Come sempre in questa fase di guerra a bassa prevedibilità, la battaglia delle narrazioni conta quasi quanto quella sul terreno. Washington insiste sul lessico della risposta “misurata”, dell’autodifesa, della protezione delle proprie forze e della libertà di navigazione. Teheran, al contrario, inquadra le proprie azioni come reazione all’offensiva americana e tende a presentare la presenza Usa nella regione come il motore dell’instabilità. Fra queste due versioni, i fatti verificabili sono ancora parziali: sappiamo che gli Stati Uniti hanno annunciato il completamento di una “heavy wave of strikes”, sappiamo che hanno parlato di decine di bersagli dei Pasdaran, sappiamo che la Giordania ha confermato intercettazioni missilistiche nei propri cieli. Sul resto — entità precisa dei danni, effettiva degradazione delle capacità iraniane, catena completa delle responsabilità operative — la prudenza resta obbligatoria.

Un altro elemento di rilievo riguarda il possibile costo umano dei raid. L’Associated Press riferisce che l’agenzia ufficiale iraniana IRNA ha parlato di tre morti e due feriti in un attacco sull’isola di Qeshm, proprio nell’area che affaccia sullo Stretto di Hormuz. Al momento, come spesso accade nelle prime ore successive ai bombardamenti, non esiste ancora un quadro indipendente e definitivo delle vittime e dei danni. È però già chiaro che la nuova fase dello scontro rende sempre più difficile separare bersagli militari, aree abitate, traffico marittimo e sicurezza dei Paesi confinanti.

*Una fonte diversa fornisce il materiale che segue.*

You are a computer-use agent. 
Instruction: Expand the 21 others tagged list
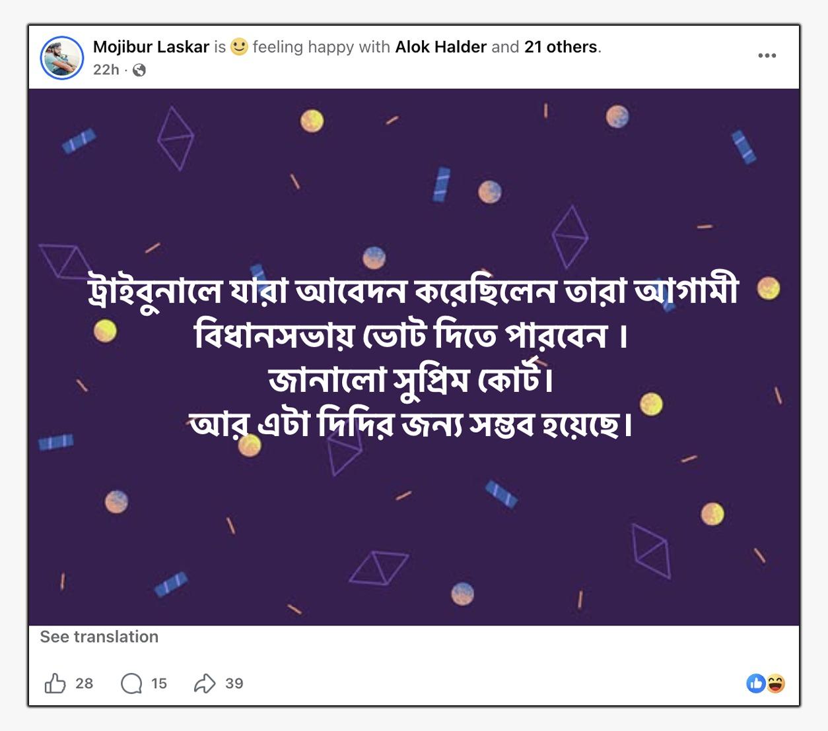coord(561,47)
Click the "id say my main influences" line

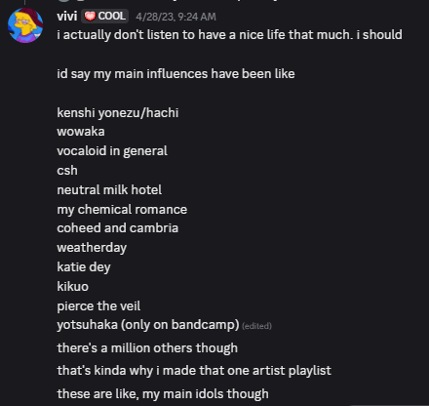(x=176, y=74)
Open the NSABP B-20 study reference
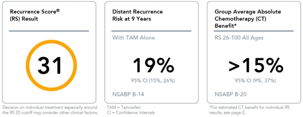Image resolution: width=303 pixels, height=117 pixels. 230,94
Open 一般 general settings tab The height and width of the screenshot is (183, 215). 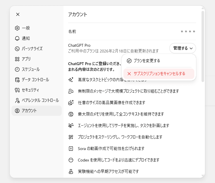click(26, 28)
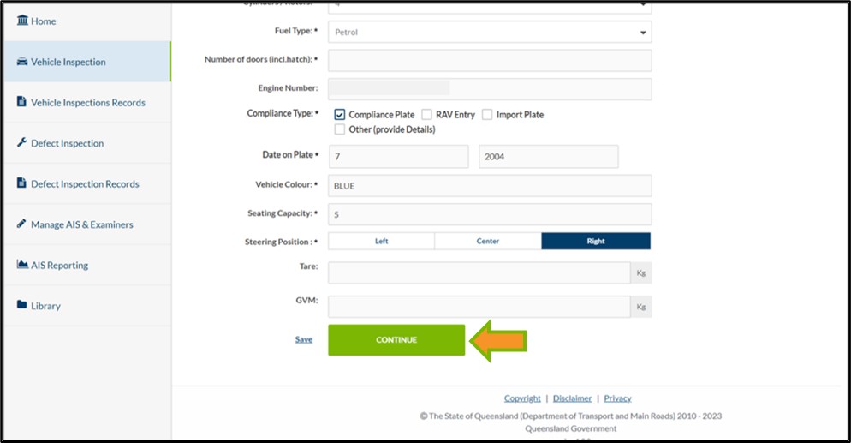
Task: Click into the Tare weight field
Action: pos(479,272)
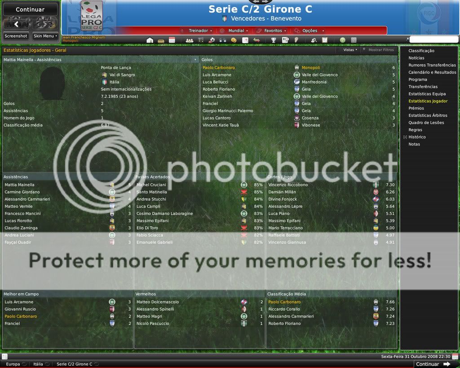Screen dimensions: 460x368
Task: Open Quadro de Lesões in the sidebar
Action: tap(426, 123)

Il rischio vero: non soltanto escalation, ma usura

La parola più usata in queste ore è “escalation”. È corretta, ma forse non basta. C’è infatti un altro rischio, meno spettacolare e forse più insidioso: l’usura strategica. Una sequenza di attacchi, intercettazioni, rappresaglie e contro-rappresaglie logora nel tempo le scorte di missili difensivi, aumenta la pressione politica sugli alleati regionali, spinge i mercati energetici verso la volatilità e costringe i governi a decidere ogni giorno se una risposta debba essere più dura o più prudente di quella precedente. In questa logica, anche un raid “limitato” può produrre effetti di lungo periodo molto superiori alla sua durata operativa. Ed è esattamente questo che rende la fase attuale così delicata: nessuna delle parti sembra pronta a fare un passo indietro visibile, ma nessuna può permettersi davvero che lo scontro si allarghi senza controllo.

Cosa guardare adesso

Nelle prossime ore conteranno soprattutto tre indicatori. Il primo: se l’Iran sceglierà una risposta diretta, ad esempio con nuovi lanci verso basi Usa o con azioni sul traffico marittimo. Il secondo: se gli Stati Uniti manterranno la linea di raid circoscritti a obiettivi militari dei Pasdaran oppure allargheranno il ventaglio dei bersagli. Il terzo: il comportamento degli attori regionali, in particolare Giordania, monarchie del Golfo e partner navali impegnati nella sicurezza dello Hormuz. Per ora, ciò che emerge con certezza è che la crisi ha superato da tempo la soglia della dimostrazione simbolica. Quando una base americana in Giordania viene presa di mira, quando i cieli di un Paese terzo diventano spazio di intercettazione, quando il mare più sensibile del pianeta entra stabilmente nel conto della deterrenza, non si è più davanti a un incidente. Si è dentro una prova di forza che misura non soltanto la potenza di fuoco, ma la resistenza politica di tutti gli attori coinvolti.